It is well-documented on our blog that Ripoff Report has a strict policy against the removal of any content: not if the author of a post has expressed a willingness to retract his or her statements; and not even if presented with a court order indicating a particular post contains false and defamatory content.
Under the current Communications Decency Act, Ripoff Report is well in its right to operate under this policy, notwithstanding the fact many business and individuals have been and continue to be harmed by false posts existing on the website.
A recent post on another blog suggests that Ripoff Report may be softening its stance a bit, perhaps willing to entertain valid court orders and maybe redacting false information. Nevertheless, the best approach to dealing with harmful content on Ripoff Report remains presenting a court order to search engines to get the relevant links de-indexed from the search results.
In late June, fellow attorney Aaron Minc blogged that Ripoff Report’s counsel mentioned to him that the website is on the verge of potentially applying a new policy in regards to false and defamatory content. In certain situations, Ripoff Report “may even redact the information specifically identified by [a] court as false.”
Naturally, there would still be hurdles to clear, just as there are now to comply with the website’s subpoena policy. Although, certainly, Ripoff Report would be headed in the right direction towards one day maybe removing entire posts.
However, right now Ripoff Report has only entertained the potential of removing certain statements. Consistent with some of our other blog posts, the best strategy for dealing with harmful Ripoff Report posts remains getting links to the offending posts removed from search engine such as Google and Bing (which, together, make up 85 percent of search engine market share).
Old technique trumps potential new policy
If, indeed, Ripoff Report moves forward with allowing redactions, it still raises questions. Can and will rebuttals/comments to original reports be redacted too? What about the titles? Would Ripoff Report entertain court orders based on default judgments (according to Minc’s blog, the answer is currently no)?
The fact remains Ripoff Report posts tend to rank highly in search results. And many businesses and professionals have experienced this firsthand, as false content on Ripoff Report often is listed as the top result on search engines when you search the names of the businesses and professionals (even higher than legitimate information, such as actual company websites).
It is hard to imagine a significant percentage of people in 2014 that do not Google (or otherwise search) a company or professional before engaging in business with them – let alone them not taking notice and ignoring top results that include words such as “SCAM” or “FRAUD.”
Moreover, a consumer is more likely to seek information about a company by, in fact, searching on Google rather than going directly to Ripoff Report. Therefore, if Ripoff Report continues to show an unwillingness to remove false posts in their entirety, the best case scenario is removing the relevant links from Google.
After all, a redacted post is still likely to rank highly in search results, which could and very well would still smear reputations. Plus, Ripoff Report will redact (or not redact) certain statements from a particular post at its own discretion.

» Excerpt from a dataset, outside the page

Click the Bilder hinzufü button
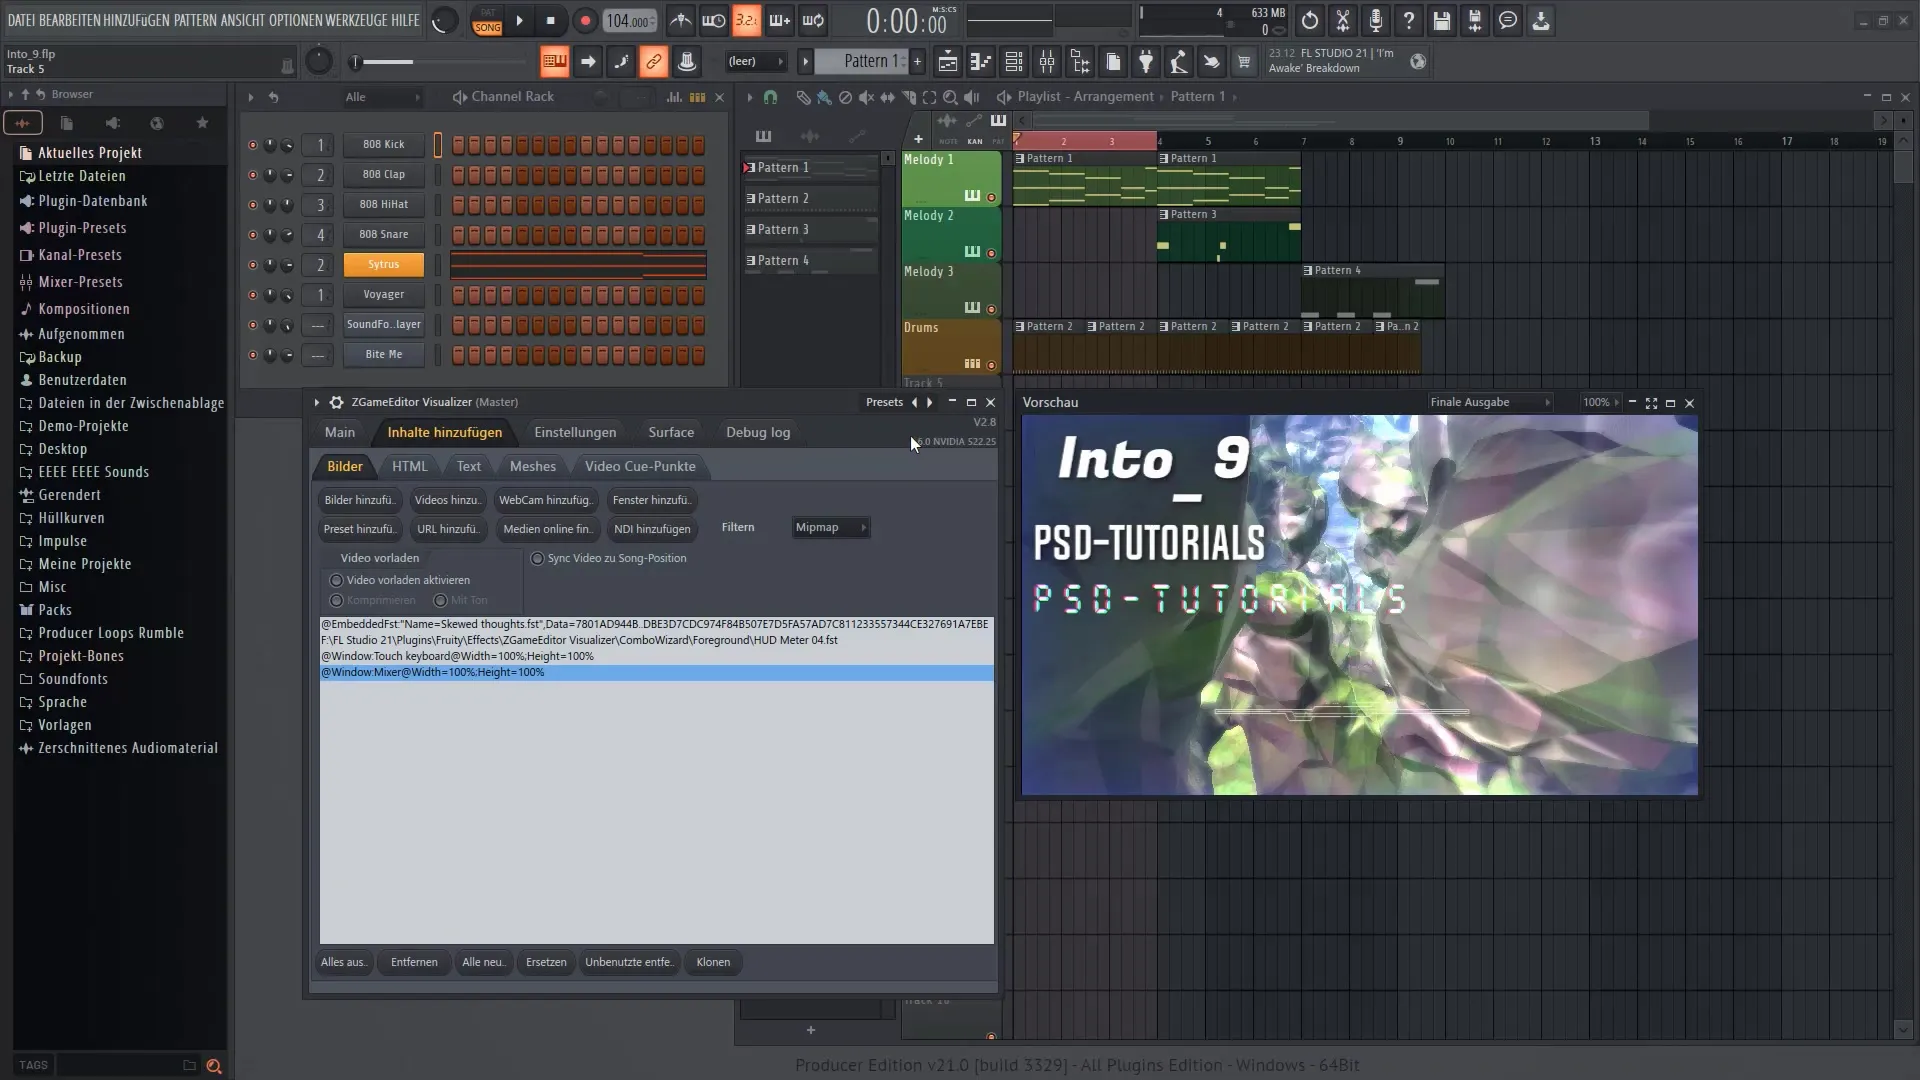 pyautogui.click(x=359, y=498)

In short, the process of getting links de-indexed, or removed, from Google involves filing a lawsuit against the author, obtaining a court order (via judgment or agreement with the defendant(s)) and presenting the court order to the search engine for removal. Although not legally required, Google typically honors valid court orders and de-indexes the relevant links.
Sure, the Ripoff Report posts will remain on Ripoff Report. However, a consumer that turns to a search engine for purposes of gathering information about a particular business or professional will not be able to find a damaging Ripoff Report post if its link has been de-indexed.
It is encouraging that Ripoff Report is potentially relaxing its standards. And the redaction of harmful content sounds good in theory. But, for now, it will still do less to eliminate the harm directed towards businesses and their professionals than the harmed party attempting to have its link de-indexed.